Mom has a rather extensive collection of cookie tins and jars so when she bakes for dad you never really know where they’re hidden without going on a full-scale cookie hunt. During the holidays he has his own private stash of Rugelach, and during the off-season mom makes what I like to call “Pantry Cookies”. They started out as oatmeal chocolate chip cookies, and over the years have morphed into including dried fruit and nuts or whatever happens to be in the pantry. Hence the name. Sometimes I make sense, you guys.

My version of Pantry Cookies include but are not limited to honey, oats, nuts, dried fruit, and whatever sugary morsels have been sitting around in the cupboard. I have a sneaky sweet tooth and I squirrel away all kinds of candy pieces and chocolate chips and sweet baking ingredients and these cookies are an excellent place to dump them all. I almost always hide a dozen cookies in the freezer from Rob because usually he eats all the cookies before I get more than one.

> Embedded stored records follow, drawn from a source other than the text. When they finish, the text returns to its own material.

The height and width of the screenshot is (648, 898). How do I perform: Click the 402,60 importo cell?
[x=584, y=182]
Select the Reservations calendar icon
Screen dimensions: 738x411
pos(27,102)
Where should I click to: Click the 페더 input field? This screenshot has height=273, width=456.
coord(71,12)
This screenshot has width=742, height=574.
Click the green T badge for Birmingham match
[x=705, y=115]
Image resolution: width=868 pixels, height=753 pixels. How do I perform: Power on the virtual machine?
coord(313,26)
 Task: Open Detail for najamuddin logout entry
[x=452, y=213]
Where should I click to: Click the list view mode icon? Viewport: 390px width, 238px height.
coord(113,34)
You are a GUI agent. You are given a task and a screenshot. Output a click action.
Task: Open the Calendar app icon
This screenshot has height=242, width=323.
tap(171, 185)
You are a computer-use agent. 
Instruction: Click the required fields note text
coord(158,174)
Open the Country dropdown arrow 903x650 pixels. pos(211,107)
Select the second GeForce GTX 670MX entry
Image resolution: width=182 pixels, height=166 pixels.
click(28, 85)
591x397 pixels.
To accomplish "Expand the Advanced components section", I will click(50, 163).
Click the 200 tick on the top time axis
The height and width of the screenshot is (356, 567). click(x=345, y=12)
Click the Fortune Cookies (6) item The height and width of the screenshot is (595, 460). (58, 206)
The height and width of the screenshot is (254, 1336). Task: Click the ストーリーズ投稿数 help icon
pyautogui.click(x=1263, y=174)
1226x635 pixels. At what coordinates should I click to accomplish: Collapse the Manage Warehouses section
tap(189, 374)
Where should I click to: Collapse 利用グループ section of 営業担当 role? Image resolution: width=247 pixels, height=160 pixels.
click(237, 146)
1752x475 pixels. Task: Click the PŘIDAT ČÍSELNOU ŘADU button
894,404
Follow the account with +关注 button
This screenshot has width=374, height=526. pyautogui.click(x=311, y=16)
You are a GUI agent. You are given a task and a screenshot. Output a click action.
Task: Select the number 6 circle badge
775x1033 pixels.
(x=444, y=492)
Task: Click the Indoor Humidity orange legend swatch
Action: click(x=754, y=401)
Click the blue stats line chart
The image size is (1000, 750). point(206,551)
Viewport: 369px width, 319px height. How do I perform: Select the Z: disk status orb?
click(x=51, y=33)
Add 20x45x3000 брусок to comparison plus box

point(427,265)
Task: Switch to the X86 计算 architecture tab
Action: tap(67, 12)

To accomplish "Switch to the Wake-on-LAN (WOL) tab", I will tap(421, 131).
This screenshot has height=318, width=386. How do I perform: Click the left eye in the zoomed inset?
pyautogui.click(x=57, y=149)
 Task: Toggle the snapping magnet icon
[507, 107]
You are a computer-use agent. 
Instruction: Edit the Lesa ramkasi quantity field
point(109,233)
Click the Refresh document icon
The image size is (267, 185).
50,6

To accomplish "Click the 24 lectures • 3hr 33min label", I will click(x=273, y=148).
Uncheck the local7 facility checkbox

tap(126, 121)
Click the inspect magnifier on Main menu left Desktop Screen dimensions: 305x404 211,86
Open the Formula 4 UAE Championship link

The base of this cookie is an oatmeal cookie recipe, but I’ve made a few changes over the years to make it just the way Rob likes it.

Ingredients:

14 TBS butter (1 stick plus 6 TBS), room temp
¾ Cup brown sugar, packed
¼ Cup white sugar
¼ Cup honey (I like unfiltered wildflower honey)
2 eggs
1 tsp vanilla
1 Cup all purpose flour
¾ Cup whole wheat flour
1 tsp cinnamon
1 tsp baking soda
½ tsp salt
2 cups of oats, quick oats are fine, old fashioned are too.
*1 Cup dried fruit (I prefer currants, dried cranberries and/or golden raisins)
*½ Cup chopped nuts (usually walnuts but this time I had sliced almonds)
*1 Cup assorted candy pieces (today I used chocolate chips, toffee bits, and butterscotch chips).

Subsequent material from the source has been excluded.